Coronial office staff answerable only to the Local Authority


Coroner answerable only to the JCIO


Coroners’ Officers answerable only to the Police Authority


This meant the issue got tossed between the 3 authorities until it was conveniently lost.


The Local Authority offered us £300 compensation which we refused.  We wanted someone to investigate the lost evidence from the court recording but this did not happen.


And that was because none of these 3 authorities were prepared to ask the relevant staff members the obvious questions.


New evidence


  1. The GMC Fitness to Practice proceedings and the Ombudsman’s Review resulted in new medical evidence and we were able to use this to argue that a new inquest should be held. 


  1. We made an application under Section 13 of the Coroner’s Act to the Attorney General.  The Coroner who had conducted the inquest supported this, saying that, had she seen the new evidence at the time of the inquest it was possible she would have found neglect.


  1. In 2018, the High Court quashed the first inquest and ordered the new inquest to be held by a new Coroner in a new jurisdiction.


  1. The Senior Coroner asked us where we would like the inquest to be sent to.


This sent us into an anxious frenzy, ringing round, asking lawyers and medical support charities to give us a list of Coroners with a reputation for being fair.
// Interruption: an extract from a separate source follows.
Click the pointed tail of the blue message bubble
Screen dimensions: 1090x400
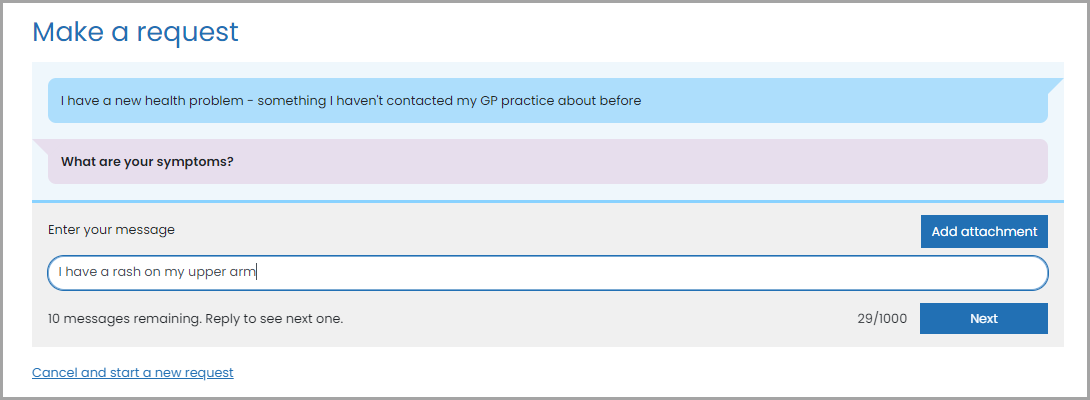click(1055, 85)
We were shocked by the cautious response to this and the very small number of names of ‘fair’ Coroners being put forward to us.


There were only about 3 or 4 and some of those were outside London.


  1. We consider ourselves fortunate that one of these well-respected coroners took on our inquest and that we have been granted Article 2.


But the second inquest is unlikely to be plain sailing.


It is now 10 years since our mother’s death, and this time lag is wholly due to the Trust’s successful tactics of delay, deny and defend.


We find, at the new inquest, that the Trust is still at its old tricks of delaying, denying and failing to deliver - in the hope that they can stretch this out for another ten years.


The Coroner has a team of high powered lawyers managing the case for him and the Trust’s new high powered lawyer introduced herself to us at the hearing.


The only party at the inquest with no power is us.


Because of the paucity of the funding available, we see little prospect of being represented and, that being so, we contemplate the second inquest with dread.


  1. I defy anyone to read the account of our inquest and its aftermath and say this is a way to treat bereaved relatives of patients who have died avoidable deaths in NHS institutions.


It should not be that an inquest further traumatises already traumatised people.


  1. We learned from our inquest that clinical negligence makes inquest even more adversarial than they might be otherwise.


All pretence that inquests are inquisitorial not adversarial should be abandoned.


  1. Relatives should, of right, be represented at inquest. As a result of not being funded, they are walked over and treated with contempt.


  1. There should be oversight of Coroners. 


Coroners have too much power in too much isolation and there is the risk that such power leads to shortcuts in the name of value for money and institutional bias in favour of NHS Trusts.


  1. All relatives should be informed that they are entitled to the recordings of the inquest. 


  1. There should be a reappraisal of how evidence of inquests is recorded and stored in Coroner’s courts with an emphasis on how to avoid fraudulent practice and tampering with the evidence on discs.


02 September 2020



[1] NHS Litigation Authority – now NHS Resolve

[2] The Ombudsman personally quashed our 2012 Ombudsman’s report in 2018 following a review which identified   that the Trust had provided them with a set or edited and misleading medical records.